When I first considered this problem, I assumed the answer was that the inverse square law causes the light reflected from the moon to diminish so that it is less luminous than the sun. But after some thought, that didn't seem plausible. You see, when the sun's light travels to us, it loses some intensity because of the inverse square law, just like gravity gets weaker with distance.
For the moon's light, however, that light goes the extra distance from the Earth to the moon and back again (for a full moon). But the distance to the sun is 150,000,000 km, and the distance to the moon is 384,400, which means the additional distance traveled is only .5% more, which is only going to lose you .25% of your intensity from the inverse square law, and not the factor of 48,000 we needed. So I figured that couldn't be the answer.

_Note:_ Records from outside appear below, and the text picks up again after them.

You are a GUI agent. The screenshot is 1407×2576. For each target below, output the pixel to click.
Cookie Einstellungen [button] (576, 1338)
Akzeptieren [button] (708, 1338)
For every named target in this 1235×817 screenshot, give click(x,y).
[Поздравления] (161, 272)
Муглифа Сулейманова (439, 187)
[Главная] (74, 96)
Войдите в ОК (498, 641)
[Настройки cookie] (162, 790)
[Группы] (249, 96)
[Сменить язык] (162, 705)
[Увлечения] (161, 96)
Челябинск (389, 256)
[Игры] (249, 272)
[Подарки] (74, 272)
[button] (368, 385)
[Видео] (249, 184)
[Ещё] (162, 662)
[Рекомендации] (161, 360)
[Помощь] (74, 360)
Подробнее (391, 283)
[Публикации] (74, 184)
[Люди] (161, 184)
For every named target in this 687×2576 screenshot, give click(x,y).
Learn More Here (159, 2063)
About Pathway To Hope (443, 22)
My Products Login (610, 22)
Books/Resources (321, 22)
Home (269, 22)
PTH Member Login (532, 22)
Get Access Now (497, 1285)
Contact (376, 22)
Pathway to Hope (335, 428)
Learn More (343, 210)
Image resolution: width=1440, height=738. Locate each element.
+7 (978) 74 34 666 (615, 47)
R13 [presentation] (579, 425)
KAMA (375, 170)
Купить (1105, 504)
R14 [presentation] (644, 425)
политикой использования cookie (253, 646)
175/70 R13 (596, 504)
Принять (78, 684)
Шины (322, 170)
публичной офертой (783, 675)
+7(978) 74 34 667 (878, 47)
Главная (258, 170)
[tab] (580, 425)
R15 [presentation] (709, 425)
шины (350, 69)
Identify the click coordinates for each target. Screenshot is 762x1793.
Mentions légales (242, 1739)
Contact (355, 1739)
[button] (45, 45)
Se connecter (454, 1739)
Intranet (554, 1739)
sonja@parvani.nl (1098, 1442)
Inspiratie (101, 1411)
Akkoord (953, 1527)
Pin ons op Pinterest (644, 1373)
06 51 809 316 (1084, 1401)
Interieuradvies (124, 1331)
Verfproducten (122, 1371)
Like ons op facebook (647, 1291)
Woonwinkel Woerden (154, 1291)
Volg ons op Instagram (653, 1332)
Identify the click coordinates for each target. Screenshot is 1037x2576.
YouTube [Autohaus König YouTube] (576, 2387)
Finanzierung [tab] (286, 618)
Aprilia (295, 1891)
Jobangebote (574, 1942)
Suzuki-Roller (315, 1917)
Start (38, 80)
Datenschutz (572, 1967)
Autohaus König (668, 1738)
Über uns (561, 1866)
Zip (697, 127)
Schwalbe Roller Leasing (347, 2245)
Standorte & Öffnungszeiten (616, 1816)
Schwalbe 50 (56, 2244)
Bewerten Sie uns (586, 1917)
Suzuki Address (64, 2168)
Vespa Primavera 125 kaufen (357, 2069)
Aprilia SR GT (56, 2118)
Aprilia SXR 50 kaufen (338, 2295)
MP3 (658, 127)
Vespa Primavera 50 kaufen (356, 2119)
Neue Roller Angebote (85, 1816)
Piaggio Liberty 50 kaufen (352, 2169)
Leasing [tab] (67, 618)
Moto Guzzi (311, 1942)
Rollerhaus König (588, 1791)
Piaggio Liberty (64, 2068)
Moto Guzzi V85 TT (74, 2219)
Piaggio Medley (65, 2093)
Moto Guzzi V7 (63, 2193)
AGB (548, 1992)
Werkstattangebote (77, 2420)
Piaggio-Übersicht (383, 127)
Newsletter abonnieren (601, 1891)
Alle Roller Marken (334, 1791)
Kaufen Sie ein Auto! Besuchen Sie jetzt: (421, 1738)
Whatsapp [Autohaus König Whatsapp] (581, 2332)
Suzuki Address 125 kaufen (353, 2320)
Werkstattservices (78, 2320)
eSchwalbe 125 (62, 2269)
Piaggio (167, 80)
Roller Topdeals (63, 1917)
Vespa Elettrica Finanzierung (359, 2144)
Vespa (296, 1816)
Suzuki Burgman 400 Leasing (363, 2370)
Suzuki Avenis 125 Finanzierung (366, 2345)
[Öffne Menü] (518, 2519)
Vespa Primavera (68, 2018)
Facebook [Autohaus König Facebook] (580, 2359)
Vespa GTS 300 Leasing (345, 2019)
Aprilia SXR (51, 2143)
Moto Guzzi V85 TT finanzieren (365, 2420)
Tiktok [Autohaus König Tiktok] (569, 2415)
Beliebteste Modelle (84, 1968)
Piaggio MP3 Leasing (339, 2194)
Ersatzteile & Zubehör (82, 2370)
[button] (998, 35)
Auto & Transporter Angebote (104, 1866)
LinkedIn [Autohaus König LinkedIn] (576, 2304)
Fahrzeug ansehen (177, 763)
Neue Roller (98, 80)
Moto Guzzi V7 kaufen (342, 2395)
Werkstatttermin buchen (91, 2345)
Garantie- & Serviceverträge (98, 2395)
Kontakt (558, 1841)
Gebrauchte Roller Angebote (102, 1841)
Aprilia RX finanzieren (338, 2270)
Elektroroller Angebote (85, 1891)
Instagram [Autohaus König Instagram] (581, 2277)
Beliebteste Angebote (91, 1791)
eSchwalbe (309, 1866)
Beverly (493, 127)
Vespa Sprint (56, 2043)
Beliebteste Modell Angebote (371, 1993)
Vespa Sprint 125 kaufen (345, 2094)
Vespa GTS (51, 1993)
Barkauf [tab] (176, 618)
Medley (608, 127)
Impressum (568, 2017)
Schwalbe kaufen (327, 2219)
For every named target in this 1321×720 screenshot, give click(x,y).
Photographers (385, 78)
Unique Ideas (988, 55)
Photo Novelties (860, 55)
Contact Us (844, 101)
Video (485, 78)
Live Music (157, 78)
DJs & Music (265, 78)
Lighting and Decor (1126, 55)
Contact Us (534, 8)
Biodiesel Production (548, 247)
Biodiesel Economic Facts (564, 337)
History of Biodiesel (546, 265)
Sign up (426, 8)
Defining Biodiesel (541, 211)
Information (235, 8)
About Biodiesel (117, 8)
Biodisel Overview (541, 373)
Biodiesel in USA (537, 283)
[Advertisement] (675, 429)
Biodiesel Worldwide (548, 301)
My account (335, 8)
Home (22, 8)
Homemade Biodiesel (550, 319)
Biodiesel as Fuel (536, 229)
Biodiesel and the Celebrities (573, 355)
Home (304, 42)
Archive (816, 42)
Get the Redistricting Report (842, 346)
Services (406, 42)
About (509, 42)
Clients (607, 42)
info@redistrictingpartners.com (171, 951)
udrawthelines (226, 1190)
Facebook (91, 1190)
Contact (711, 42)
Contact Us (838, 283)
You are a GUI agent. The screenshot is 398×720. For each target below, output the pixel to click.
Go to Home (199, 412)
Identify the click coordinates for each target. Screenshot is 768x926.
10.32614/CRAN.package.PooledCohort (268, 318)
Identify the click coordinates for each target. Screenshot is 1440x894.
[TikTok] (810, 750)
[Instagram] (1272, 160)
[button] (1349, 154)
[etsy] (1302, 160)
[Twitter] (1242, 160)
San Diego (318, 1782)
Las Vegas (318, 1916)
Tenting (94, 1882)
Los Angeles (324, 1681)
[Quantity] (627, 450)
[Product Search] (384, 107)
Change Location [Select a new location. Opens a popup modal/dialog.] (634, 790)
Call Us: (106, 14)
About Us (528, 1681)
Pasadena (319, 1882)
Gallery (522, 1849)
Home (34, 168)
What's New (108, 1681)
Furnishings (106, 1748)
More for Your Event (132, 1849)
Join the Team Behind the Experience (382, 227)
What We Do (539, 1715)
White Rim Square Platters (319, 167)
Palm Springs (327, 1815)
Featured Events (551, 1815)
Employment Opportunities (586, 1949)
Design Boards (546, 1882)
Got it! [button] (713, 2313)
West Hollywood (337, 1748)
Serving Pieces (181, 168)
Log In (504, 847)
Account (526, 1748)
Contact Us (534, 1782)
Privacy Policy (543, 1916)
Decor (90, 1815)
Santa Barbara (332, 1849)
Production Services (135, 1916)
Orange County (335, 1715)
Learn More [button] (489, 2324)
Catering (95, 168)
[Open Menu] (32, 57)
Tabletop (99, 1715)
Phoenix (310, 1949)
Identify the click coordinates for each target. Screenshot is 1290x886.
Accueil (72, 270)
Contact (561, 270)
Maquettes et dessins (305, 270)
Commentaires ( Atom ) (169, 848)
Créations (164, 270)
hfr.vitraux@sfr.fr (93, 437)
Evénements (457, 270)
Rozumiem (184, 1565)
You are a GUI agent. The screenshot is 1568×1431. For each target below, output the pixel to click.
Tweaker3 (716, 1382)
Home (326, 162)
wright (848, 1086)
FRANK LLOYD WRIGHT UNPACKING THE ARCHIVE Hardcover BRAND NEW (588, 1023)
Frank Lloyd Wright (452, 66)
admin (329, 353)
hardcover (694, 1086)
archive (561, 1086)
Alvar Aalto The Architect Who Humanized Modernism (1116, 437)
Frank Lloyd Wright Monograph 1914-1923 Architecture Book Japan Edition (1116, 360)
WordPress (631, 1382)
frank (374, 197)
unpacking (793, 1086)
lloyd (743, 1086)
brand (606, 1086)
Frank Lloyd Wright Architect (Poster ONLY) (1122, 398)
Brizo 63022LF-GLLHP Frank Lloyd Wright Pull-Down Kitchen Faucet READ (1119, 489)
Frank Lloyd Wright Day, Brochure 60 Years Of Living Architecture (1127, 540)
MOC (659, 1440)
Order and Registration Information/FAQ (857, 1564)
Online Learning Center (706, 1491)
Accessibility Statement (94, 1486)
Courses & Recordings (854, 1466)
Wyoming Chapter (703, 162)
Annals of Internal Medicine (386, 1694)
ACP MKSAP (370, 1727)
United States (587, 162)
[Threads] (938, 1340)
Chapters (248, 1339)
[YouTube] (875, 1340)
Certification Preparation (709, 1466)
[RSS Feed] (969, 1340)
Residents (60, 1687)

What I was failing to consider, however, was that light reflecting off of the moon changes the applicability of the inverse square law. The inverse square law isn't mysterious. Rather, it's a consequence of geometry in a 3-dimensional world. If an object emits light radially from a point source, then at any given distance from the source, the light will be spread out on a spherical shell around the source. As the distance grows, the light falls off with the square of the distance, because the surface area of a sphere is 4πr2.
But any real emitter is not actually a point source. The sun radiates the light we see from its surface, which is (almost perfectly) spherical. All this means, however, is that there is some defined power at the surface, and we can imagine that power increasing to infinity as we dip below that surface to a point. But here's the key: the power radiated per unit area has some value at 1 radii out (the surface), and that power drops to 1/4 its original value at 2 radii, 1/9 its original value at 3 radii, and so on. Note that this exactly mirrors (ha) my original answer. At 221 moon radii (384,400/1737), the power has been reduced by a factor of 2212=49,000.
This answer being applicable, however, requires that light reflected from the moon is emitted radially (from the half that is facing the sun, anyway), which seemed implausible to me in the beginning given how complicated the moon's regolith is supposed to be. But it turns out that if you assume the moon is an ideal diffuse reflecting surface, then radial emission is what happens.
For a specular reflecting surface, the incident angle of the light exactly determines the angle of reflection. But for an ideal diffuse surface, the incident angle is not important at all, and the light reflects in a random direction. If the light reflects entirely randomly, then on average the angle of reflection will be exactly perpendicular to the surface, because any angle away from perpendicular will be balanced out. So on average, a diffuse reflector looks like a radial emitter and follows the inverse square law.
The complicated surface of the moon, with its opposition effect, means that the "on average" part up there is not strictly speaking true, but it apparently doesn't have enough of an effect to eliminate the approximately true inverse square relation that shows up. Why radially emitting from the moon seems to drop off more quickly than radially emitting from the Sun is because a radial emitter that has the Sun's apparent brightness at 1 lunar radii is actually a weaker source than the same apparent brightness at 1 solar radii. If you expand the lunar emitter to the size of the solar emitter, then your power/area is reduced accordingly and you have a dimmer surface, so of course its power will fall off more quickly than the solar emitter.
Well, anyway, so much for this post being a reasonable length.